Under the National Socialist rule, the states of the German Reich lost their statehood in 1934 through the law on the rebuilding of the Reich and were brought into line. Although the states had lost their status as a state, they remained as legal entities . Lübeck also initially continued to exist as a state, but was incorporated into the state of Prussia in 1937 by Section 6 of the law on Greater Hamburg and other territorial adjustments, with the exception of its communities of Schattin and Utecht , located in the state of Mecklenburg .

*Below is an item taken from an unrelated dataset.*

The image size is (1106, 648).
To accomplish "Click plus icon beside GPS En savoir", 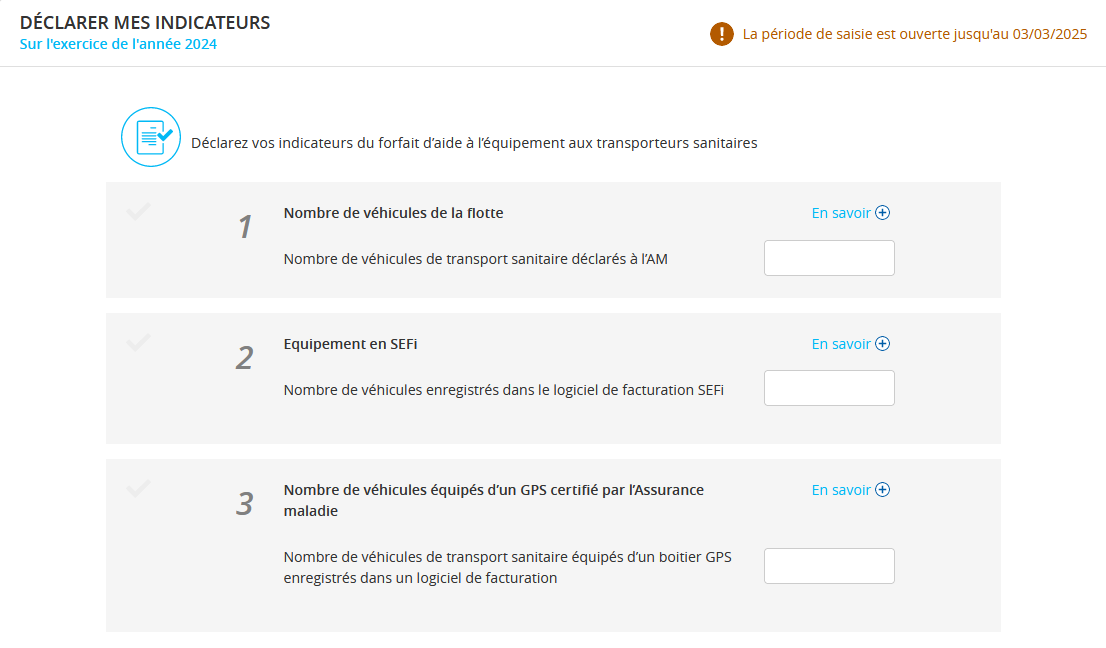I will [882, 489].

The motion to carry out a referendum and its rejection

After the end of World War II and the entry into force of the Basic Law for the Federal Republic of Germany , the association wanted Father Municipal Association Lübeck 1949 eV on the basis of Art. 29 of the Basic Law in conjunction with the law on referendum and plebiscite in reorganization of the national territory under Article 29, paragraph 2 to 6 of Constitutional Law of December 23, 1955 achieve that in the areas belonging to the former state of Lübeck a referendum on the formation of a new state Free and Hanseatic City of Lübeck is carried out. For this purpose, the association submitted a corresponding application to the responsible Federal Minister of the Interior on February 1, 1956 . However, the latter rejected the application by decision in the same month. The justification for the rejection was that Lübeck had already lost its independence in 1937 and was therefore not subject to the provisions of Article 29 of the Basic Law.

Complaint to the Federal Constitutional Court

The law on referendums and referendums in the reorganization of the federal territory according to Art. 29 Paragraphs 2 to 6 of the Basic Law made it possible in Section 5 Paragraph 4 Clause 3 that complaints could be lodged with the Federal Constitutional Court against rejected referendums. The association made use of this in a written statement dated February 24, 1956 and applied for the rejection notice to be revoked and the petition for a referendum to be allowed.

The association argued that the incorporation of Lübeck was void as a National Socialist arbitrary measure under Section 6 of the Greater Hamburg Act and that the incorporation of Lübeck lost its effectiveness with the occupation of the city by the British occupying power, meaning that Lübeck had existed again as a German member state since the beginning of May 1945 . By regulation No. 46 of the British military government of August 23, 1946 (OJ MilReg, p. 305), in which the Prussian province of Schleswig-Holstein was given the status of a state and which did not treat Lübeck separately, the independent state of Lübeck was then was incorporated into the newly founded Land Schleswig-Holstein, whereby Art. 29 GG is applicable.

After an oral hearing and a clarification decision, the Federal Constitutional Court rejected the association's complaint as admissible but unfounded. As a justification, it stated that Article 29 of the Basic Law only covered changes in area after May 8, 1945. The . Regulation No 46 of the British Military Government is therefore lost, although from 1946, but was not Luebeck again at this time independently and have by Regulation not its independence; there were no indications for the association's argument that Lübeck's independence was restored after the end of the war.

See also

For more information on the legal situation of the German Reich in general, see Legal situation in Germany after 1945 .

literature

  • BVerfGE 6, 20 to 32, judgment of the Second Senate of December 5, 1956, Az. 2 BvP 3/56.

Web links

(The one relevant to this article is the first version dated May 24, 1949.)